This project explores the Red Wine Quality dataset using a combination of statistical analysis, machine learning, and data visualization. The objective is to uncover the key factors that influence wine quality and to develop predictive models capable of estimating wine quality based on physicochemical attributes.
The main file in this repository is:
Red_Wine_Quality.ipynb: a Google Colab notebook containing all stages of the analysis, from data loading and preprocessing to modeling and evaluation.

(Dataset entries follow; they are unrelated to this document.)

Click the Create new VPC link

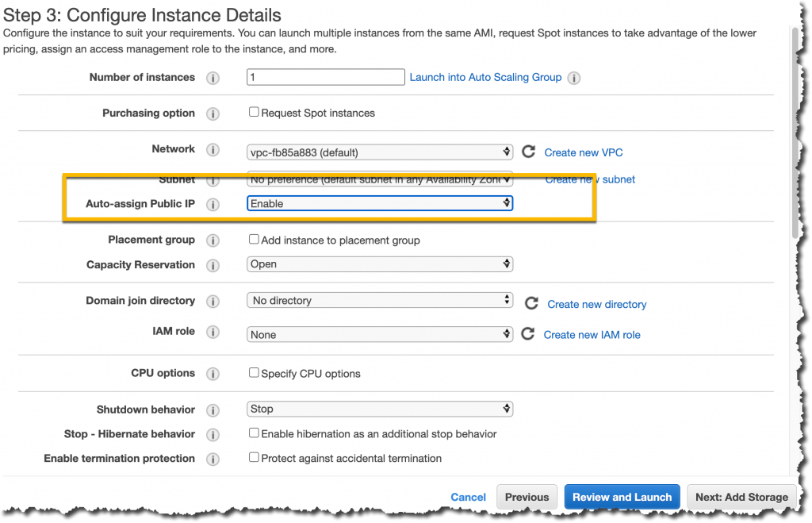point(583,152)
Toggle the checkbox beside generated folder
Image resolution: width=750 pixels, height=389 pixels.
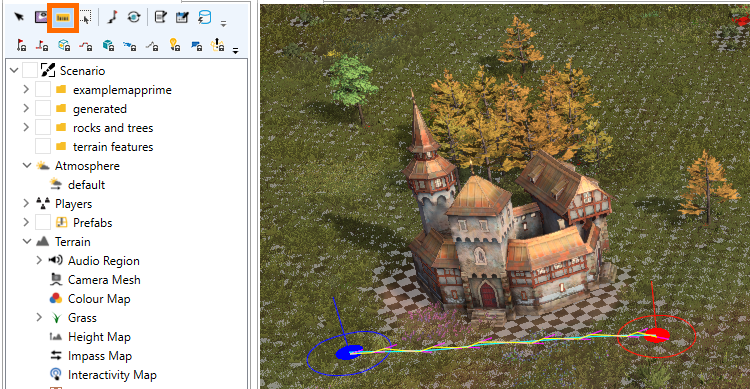pyautogui.click(x=43, y=109)
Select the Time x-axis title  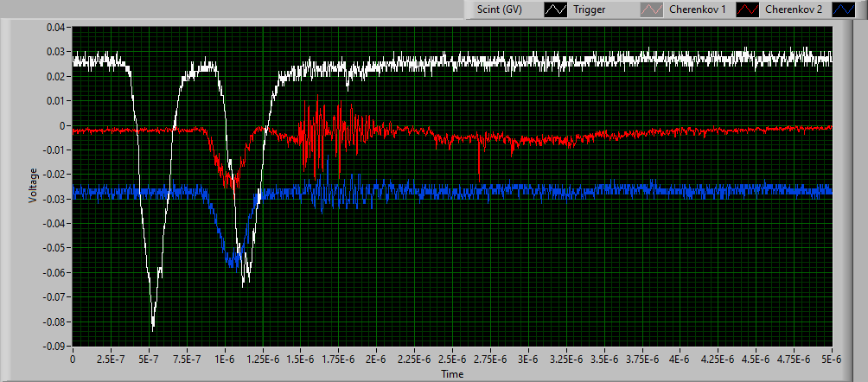point(452,374)
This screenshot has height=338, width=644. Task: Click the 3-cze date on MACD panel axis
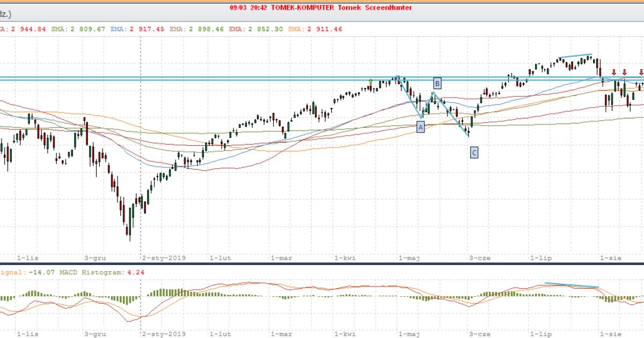click(480, 334)
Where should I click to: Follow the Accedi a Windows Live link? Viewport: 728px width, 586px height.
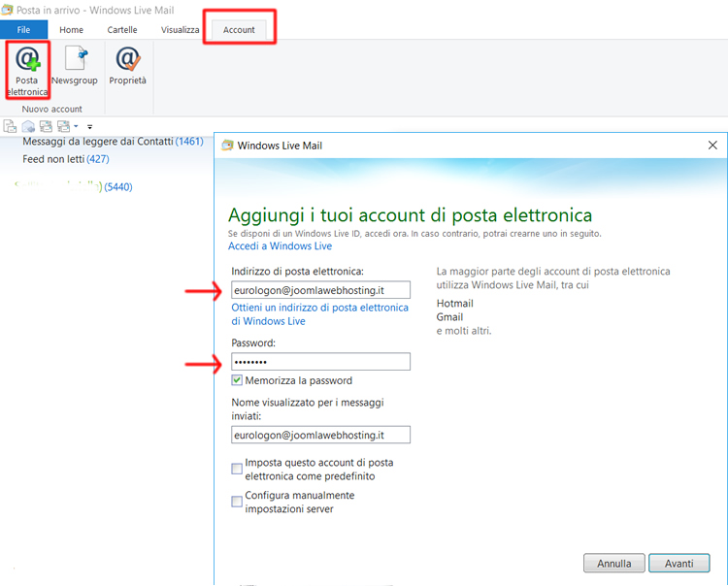tap(280, 246)
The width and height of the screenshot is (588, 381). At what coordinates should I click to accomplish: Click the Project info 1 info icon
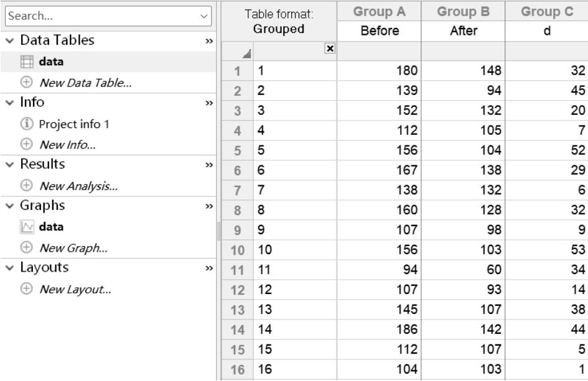[26, 124]
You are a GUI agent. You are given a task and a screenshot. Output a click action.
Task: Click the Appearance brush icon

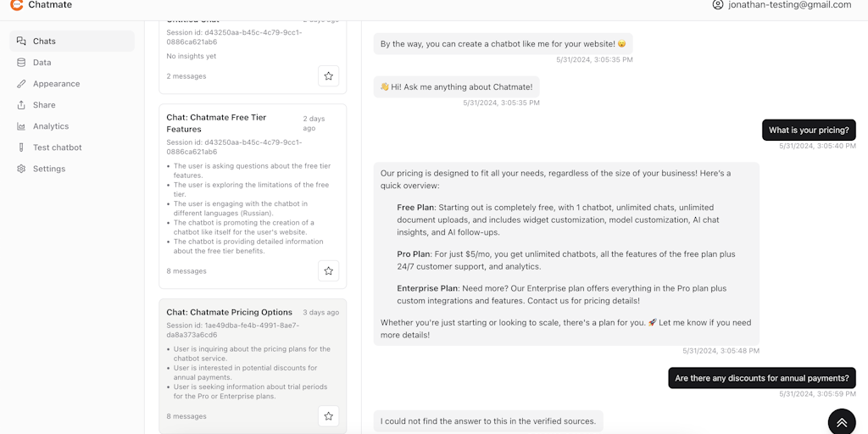tap(21, 83)

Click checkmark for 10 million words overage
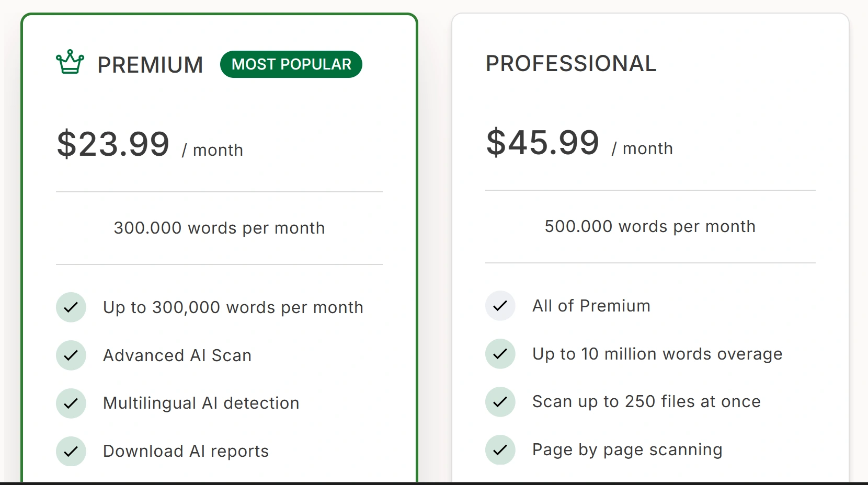(x=500, y=354)
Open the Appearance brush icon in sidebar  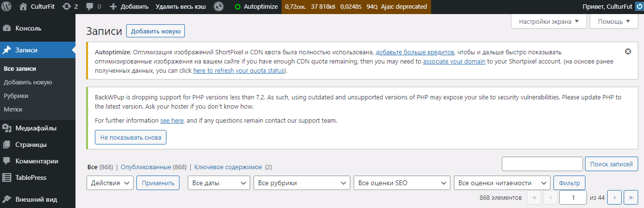tap(7, 199)
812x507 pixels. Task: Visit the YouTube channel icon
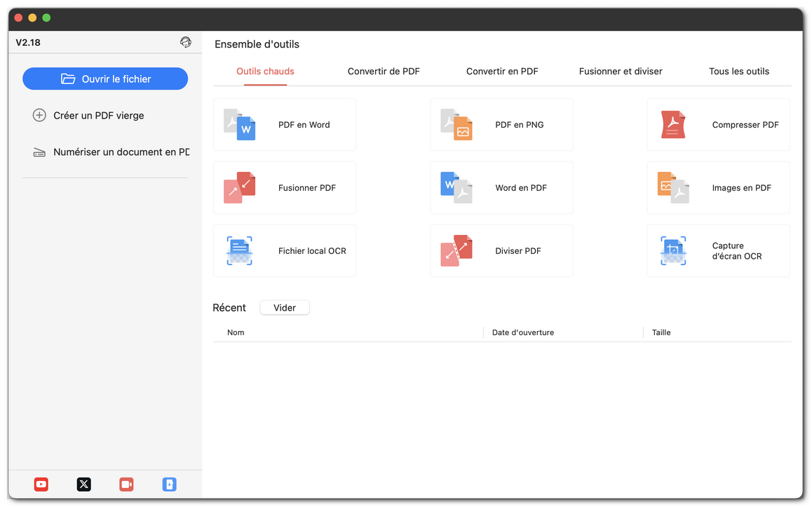[41, 484]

The dataset used is publicly available on Kaggle:
π Red Wine Quality Dataset (UCI)
It consists of 1,599 samples of Portuguese red wine from the Vinho Verde region. Each sample includes 11 physicochemical properties (e.g., acidity, sugar, pH) and a quality score rated by wine tasters (scale: 0 to 10).
- Platform: Google Colab
- Language: Python 3
- Libraries: Pandas, NumPy, Matplotlib, Seaborn, Scikit-learn, TensorFlow/Keras
- Supervised Learning:
- Decision Trees & Random Forests (Ensemble Methods)
- Support Vector Machines (SVM)
- Artificial Neural Networks (ANN)
- Unsupervised Learning:
- K-Means Clustering for pattern discovery and grouping
- Identify which chemical properties have the greatest impact on wine quality.
- Compare the effectiveness of various machine learning algorithms.
- Explore the potential of clustering to segment wines based on shared characteristics.
- Provide actionable insights that can inform wine production and quality control.